Profession : Écrivain et critique littéraire, et traducteur.
Bibliographie : Romancier, Laget a publié sept ouvrages; Iris (1991) a été couronné du prix Fénéon en 1992. Quant à ses essais, au nombre de cinq (voir le classement des oeuvres de Laget proposé sur son site officiel, www.Ipce.com/thierry-laget), quatre d'entre eux sont réunis dans la collection « L'un et l'autre »; Florentiana (1993), À des Dieux inconnus (2003) et Portraits de Stendhal (2008) s'ajoutent ainsi à sa Fiancée italienne.
Identification de la biographée : Alaïde Banti.
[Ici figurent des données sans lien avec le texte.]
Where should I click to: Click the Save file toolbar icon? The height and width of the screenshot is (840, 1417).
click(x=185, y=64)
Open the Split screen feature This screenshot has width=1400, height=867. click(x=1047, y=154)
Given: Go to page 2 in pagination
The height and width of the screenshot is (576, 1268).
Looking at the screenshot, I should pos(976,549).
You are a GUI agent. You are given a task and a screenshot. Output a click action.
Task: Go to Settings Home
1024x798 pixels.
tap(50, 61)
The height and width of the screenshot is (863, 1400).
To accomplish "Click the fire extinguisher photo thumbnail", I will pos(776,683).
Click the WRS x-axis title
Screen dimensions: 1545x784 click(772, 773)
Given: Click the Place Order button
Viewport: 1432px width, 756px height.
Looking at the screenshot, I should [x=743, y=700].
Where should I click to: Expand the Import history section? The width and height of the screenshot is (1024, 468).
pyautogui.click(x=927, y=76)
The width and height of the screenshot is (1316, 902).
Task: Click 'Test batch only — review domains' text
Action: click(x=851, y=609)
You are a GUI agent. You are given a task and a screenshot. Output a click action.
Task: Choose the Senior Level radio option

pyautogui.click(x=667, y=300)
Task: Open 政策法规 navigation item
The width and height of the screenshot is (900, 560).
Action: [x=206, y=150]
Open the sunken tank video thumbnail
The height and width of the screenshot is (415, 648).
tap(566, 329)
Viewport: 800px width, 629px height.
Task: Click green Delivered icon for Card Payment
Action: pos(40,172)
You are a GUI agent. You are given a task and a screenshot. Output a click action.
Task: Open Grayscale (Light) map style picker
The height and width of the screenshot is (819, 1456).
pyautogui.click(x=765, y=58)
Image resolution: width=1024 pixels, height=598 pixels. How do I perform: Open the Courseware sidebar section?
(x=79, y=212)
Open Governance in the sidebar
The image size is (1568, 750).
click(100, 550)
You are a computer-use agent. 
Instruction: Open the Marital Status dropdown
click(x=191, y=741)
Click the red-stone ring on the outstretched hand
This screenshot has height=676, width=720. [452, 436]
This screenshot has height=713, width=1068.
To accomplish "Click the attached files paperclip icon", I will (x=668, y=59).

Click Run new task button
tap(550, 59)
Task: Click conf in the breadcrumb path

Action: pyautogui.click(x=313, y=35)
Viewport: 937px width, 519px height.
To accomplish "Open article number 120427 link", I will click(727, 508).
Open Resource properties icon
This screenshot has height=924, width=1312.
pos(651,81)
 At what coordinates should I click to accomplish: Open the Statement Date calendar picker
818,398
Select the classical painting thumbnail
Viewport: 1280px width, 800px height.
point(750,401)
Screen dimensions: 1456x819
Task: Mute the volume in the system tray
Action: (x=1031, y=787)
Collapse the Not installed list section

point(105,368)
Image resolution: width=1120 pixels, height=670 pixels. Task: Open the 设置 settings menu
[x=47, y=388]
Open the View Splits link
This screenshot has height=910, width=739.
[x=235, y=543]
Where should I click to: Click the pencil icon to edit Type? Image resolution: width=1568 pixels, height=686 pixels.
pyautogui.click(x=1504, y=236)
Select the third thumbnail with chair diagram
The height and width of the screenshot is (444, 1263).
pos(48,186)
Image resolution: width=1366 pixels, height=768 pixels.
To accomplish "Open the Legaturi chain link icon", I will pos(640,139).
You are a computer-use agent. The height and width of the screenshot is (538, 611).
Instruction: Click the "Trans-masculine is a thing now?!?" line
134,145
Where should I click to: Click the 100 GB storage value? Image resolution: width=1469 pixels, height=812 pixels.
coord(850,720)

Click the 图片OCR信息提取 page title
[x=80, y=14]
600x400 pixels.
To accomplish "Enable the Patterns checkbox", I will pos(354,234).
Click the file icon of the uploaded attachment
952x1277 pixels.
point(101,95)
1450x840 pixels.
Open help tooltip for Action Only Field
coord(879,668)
Brève biographie de la biographée : Non disponible.
Époque de la biographée : 1855-1929.
Pays d'origine : Italie.
Auteur/narrateur : L'auteur est le narrateur.
Narrateur/personnage : Le narrateur s'implique comme personnage de sa narration. Mais, accaparé par le fantôme d'Alaïde, il ne consacre pas, ou si peu, d'attention à sa propre personne.
Biographe/biographée : Elle le fascine; revit en lui (1997 : 135). Il arrive même à Laget de regarder avec une certaine concupiscence certains portraits d'Alaïde (1997 : 80). Viscéral, charnel est le rapport entre le biographe et la biographée.
Synopsis : 1er et 2e chapitres. Laget traite de sa démarche de biographe. Elle n'est pas sans présenter des similitudes avec celle des profanateurs –– ils existent réellement –– de la tombe d'Alaïde; comme eux, il tente de ravir ce qui reste de précieux à la défunte, enterrée avec ses bracelets et bijoux, objets de convoitise pour les pilleurs, et ses secrets, dont l'auteur voudrait s'emparer. C'est qu'Alaïde n'est guère connue. D'où les velléités de « profanation » dont fait preuve notre biographe. Laget entend toutefois lui rendre l'hommage lui étant dû.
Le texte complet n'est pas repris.